In Loper Bright, the court overruled the long-standing "Chevron doctrine," which required courts to grant deference to federal agencies in interpreting statutory provisions that were considered silent or ambiguous. In overruling Chevron (467 U.S. 837), the court emphasized that courts (and not administrative agencies) have a "special competence" to resolve statutory ambiguities and stated that courts "need not and … may not defer to an agency interpretation of the law simply because a statute is ambiguous." However, it further stated that executive branch judgment may inform that inquiry, and that agency action consistent with constitutionally valid delegations of authority must be respected. It also stopped short of invalidating prior judicial decisions that applied the Chevron doctrine.

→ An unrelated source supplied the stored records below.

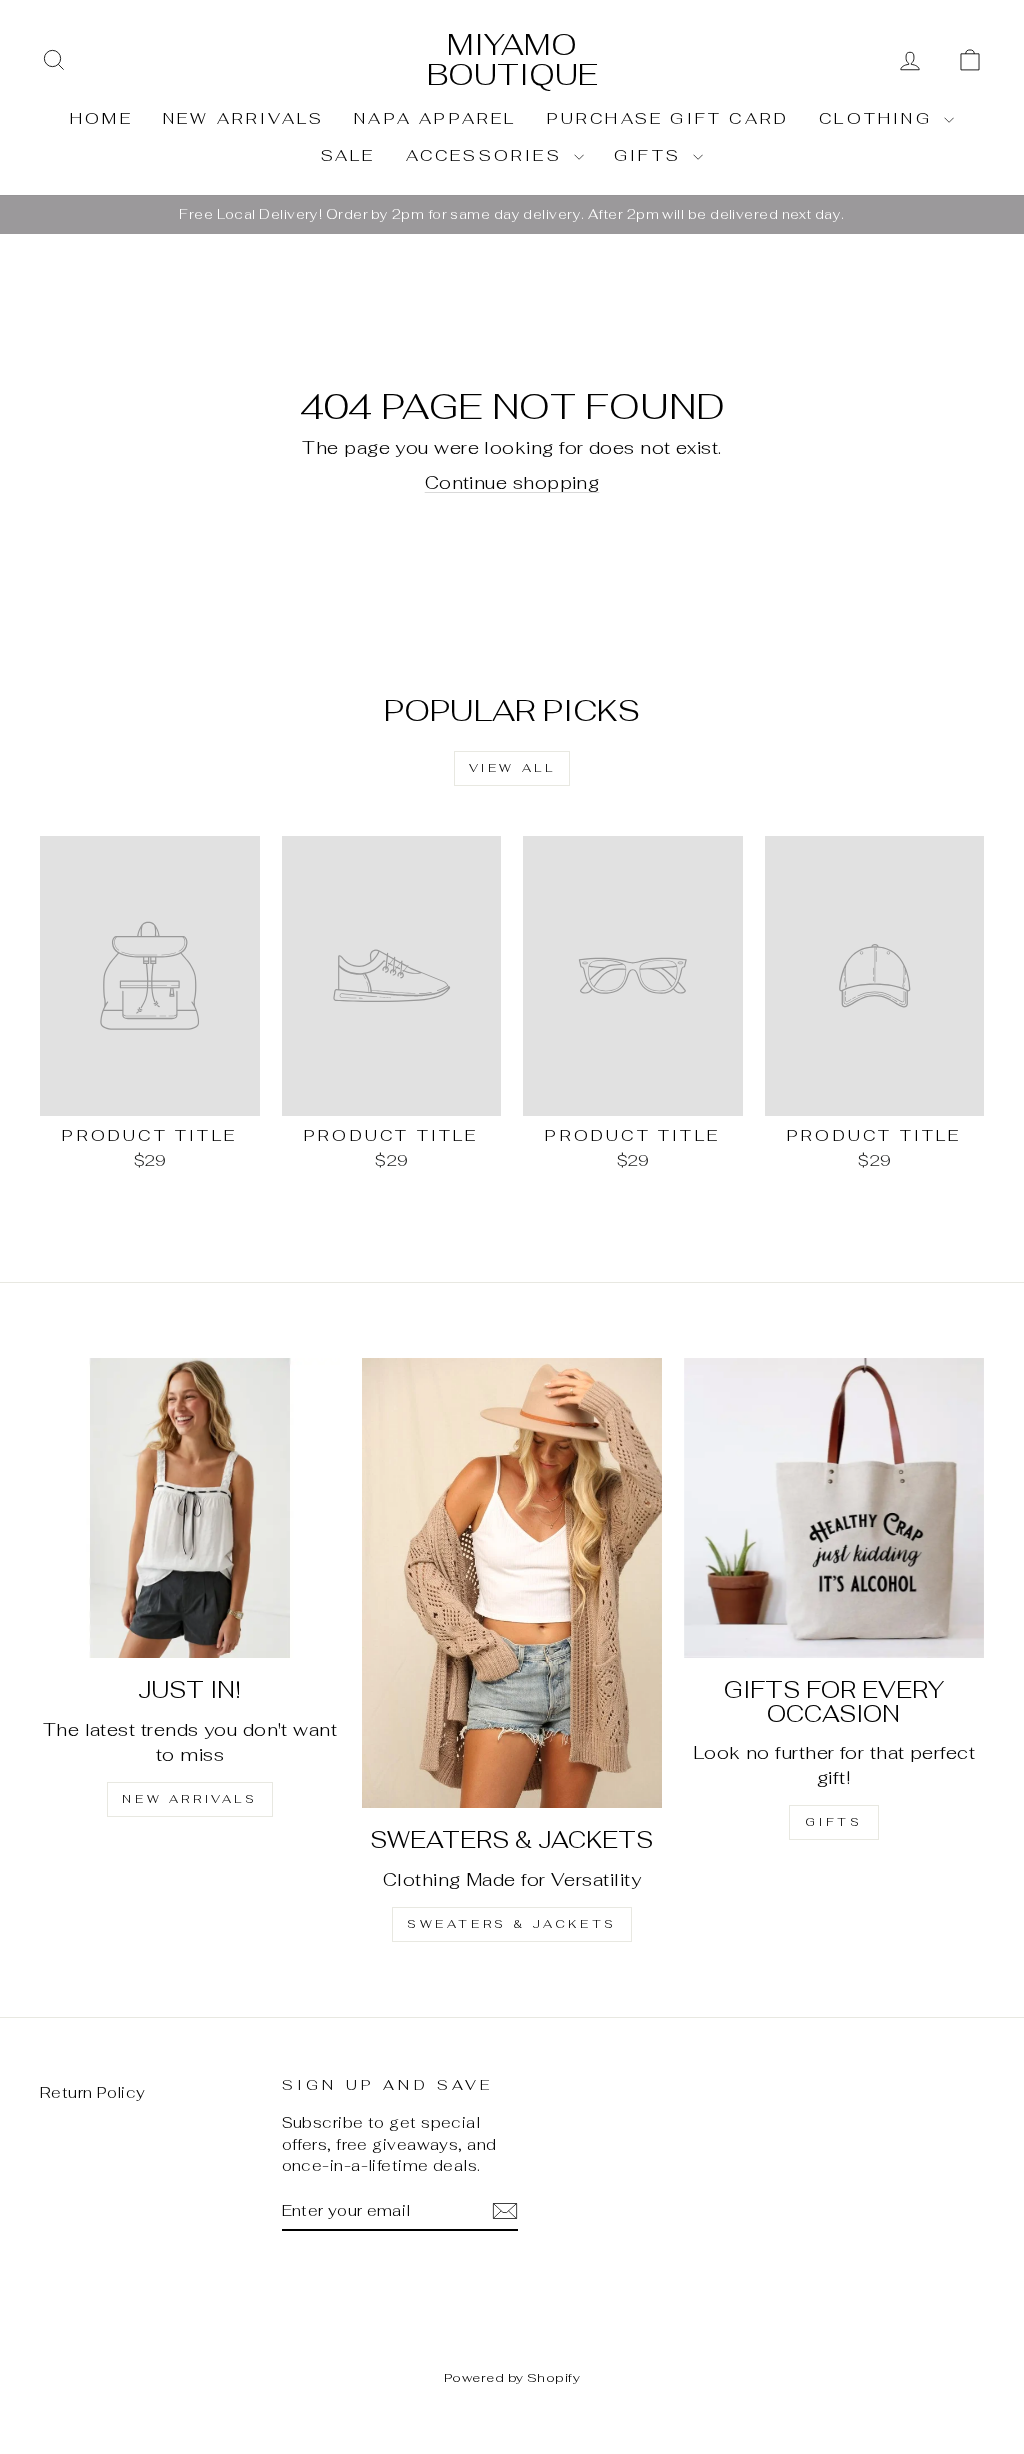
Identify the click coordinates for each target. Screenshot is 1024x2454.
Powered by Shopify (512, 2377)
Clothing (879, 118)
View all (512, 768)
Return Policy (93, 2092)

In Corner Post, the court considered application of the "default" statute of limitations for actions against the United States, including challenges to federal regulations under the Administrative Procedure Act (28 U.S.C. Section 2401(a)). Under that statute, such actions must be commenced within six years after the right of action first "accrues." Corner Post considered whether the limitations period commenced when the relevant regulations were finalized or when the affected plaintiff first sustained injury thereunder. (The plaintiff in Corner Post had commenced business more than six years after the regulation at issue was finalized, so its action would have been barred under the former approach.) The court ruled that in the matter before it limitations period commenced when the plaintiff first suffered injury.